From 2015 to 2020 the Marks and Spencer (LSE: MKS) share price had only gone down. The company’s revenue growth either did not match inflation or was negative during those years. Margins were shrinking and profits were falling. So, the price slide seemed justified.
Sensing the needs for change Marks’s management put a series of plans to turn things around were put into action before the pandemic. When the pandemic hit it spurred the company on to accelerate the pace of the turnaround. And it does look things are improving. If the business improves then one might think the Marks and Spencer stock price is due a turnaround as well.
Speaking then of a turnaround, management went down many avenues in an attempt to revive its business. But, here I want to take a look at one of them: vertical integration.
Get the Gist
In July 2022 MSK acquired Gist from Storeshield, a subsidiary of The BOC Group. It paid £145m in cash up front A further £85m plus interest is due by the the third year anniversary of the deal or after the disposal of certain freehold properties, whichever comes sooner. An additional £25m is due under certain conditions.
Gist provides the majority of M&S Food logistics. In turn MKS is by far Gist’s biggest customer. Buying Gist means MKS is taking control of part of its supply chain. This is an example of vertical integration.
Vertical integration
Vertical integration is a business strategy in which a company controls multiple stages of its supply chain. This can include owning suppliers, distributors, and retailers. By doing so, the company can reduce costs, improve efficiency, and have greater control over the quality of its products or services.
It is different from horizontal integration, which is where a company takes over another company that is on the same level of the value chain. As an example, if MKS bought Next or Tesco, that would be a horizontal integration move. Both horizontal and vertical integration are distinct from conglomerate building, whereby a company buys businesses at various points along very different value chains.

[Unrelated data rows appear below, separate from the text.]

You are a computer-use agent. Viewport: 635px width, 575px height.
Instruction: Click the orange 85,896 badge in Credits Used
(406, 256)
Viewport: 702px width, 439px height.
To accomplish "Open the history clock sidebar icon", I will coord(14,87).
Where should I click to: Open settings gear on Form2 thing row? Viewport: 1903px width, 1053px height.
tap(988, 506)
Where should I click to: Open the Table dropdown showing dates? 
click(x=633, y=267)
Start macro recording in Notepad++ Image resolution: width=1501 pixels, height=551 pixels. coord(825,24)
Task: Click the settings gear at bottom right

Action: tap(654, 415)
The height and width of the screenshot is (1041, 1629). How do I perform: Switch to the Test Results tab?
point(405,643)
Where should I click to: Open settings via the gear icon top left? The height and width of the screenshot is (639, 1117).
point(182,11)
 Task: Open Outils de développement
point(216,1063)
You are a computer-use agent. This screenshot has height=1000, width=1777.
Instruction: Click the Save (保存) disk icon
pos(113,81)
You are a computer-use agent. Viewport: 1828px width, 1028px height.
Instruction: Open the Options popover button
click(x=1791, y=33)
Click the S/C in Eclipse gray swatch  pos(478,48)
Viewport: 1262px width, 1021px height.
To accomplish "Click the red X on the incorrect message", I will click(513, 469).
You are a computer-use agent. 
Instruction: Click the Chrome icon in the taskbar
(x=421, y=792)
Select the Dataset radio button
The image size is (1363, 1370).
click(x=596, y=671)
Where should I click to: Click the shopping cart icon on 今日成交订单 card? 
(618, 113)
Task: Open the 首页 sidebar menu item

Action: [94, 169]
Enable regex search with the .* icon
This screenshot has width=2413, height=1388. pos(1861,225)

Walmart vertically integrated in 1991 by buying McLane Company, a grocery distributor, for 10.4 million shares and an undisclosed amount of cash. Although I can say the shares were worth $120m, the total purchase price is anyones guess. But, after the purchase Walmart’s costs reduced. In 2003, Walmart sold McLane to Berkshire Hathaway for $1.45bn, which might have been a significant gain. Apple brought processor manufacturing in-house in 2010 and went on to be the first $1trn market capitalisation company: although it would be folly to pin this success on that one decision.
On the other had Ford was buying up steel mills, iron mines and rubber plantations in the early 20th century in an effort to control its entire production process. This did not work. Its financial performance tanked and it had divested and as focused in its core automotive business by the 1960s.
Not like Ford
I think that the purchase of Gist by MKS will be more like the Apple and Walmart examples than the Ford one. Gist already does most of its business with MKS, and M&S Food. It won’t be difficult to integrate. There won’t be a lot of set up costs to get Gist ready to handle M&S Food because it already does the overwhelming majority of it.
Trouble might have arisen if Gist got the bulk of its revenue from other supermarkets. They might not want to contract with a company that is owned by a rival. They look elsewhere for logistics. Demand for GIST services falls and Marks and Spencer is forced into selling a lot of assets that are no longer required. But, that is not the case. This is just an illustration of what would have been a potential bad move highlighting why Marks and Spencer buying GIST is probably a good one.
Buying Gist will eliminate a layer of profit once commanded by Gist when it done work for M&S Food. That should mean higher margins for MKS. But will the cost savings justify the purchase price. If MKS is spending £225m to save £2m per year in charges, then that’s not good business, if its £25m then that is different.
I don’t know what it is saving, so I can’t say for sure if this is a good deal on those grounds. However, there is evidence that MKS did get a good deal.
Low EBITDA multiple
The deal for Gist could cost £255m. Gist has an EBITDA of £55m according to MKS, so it is paying 4.6 that amounts for the company. Prof. Aswath Damodaran found that the average enterprise value (EV) to EBITDA multiples for the ground freight and logistics and food retail and distribution industries was 7.18 and 9.31 respectively as of 2023.
An EV to EBITDA multiple of about half the norm is sign of a very good deal. I think MKS got a good deal because it was (is) Gist’s biggest customer. Its fixed price contract was coming to an end in 2027. MKS was making sounds that this was onerous. It probably suggested that this would not be renewed unless it was significantly cut. Or, instead of worrying about renewing at a lower price inn four years, especially with all this inflation about, or finding another supplier, they could take a structured deal to buy them out: Whadya say?
DISCLAIMER: James J. McCombie owns shares in Marks and Spencer. The Storied Investor has no beneficial position in any of the shares mentioned.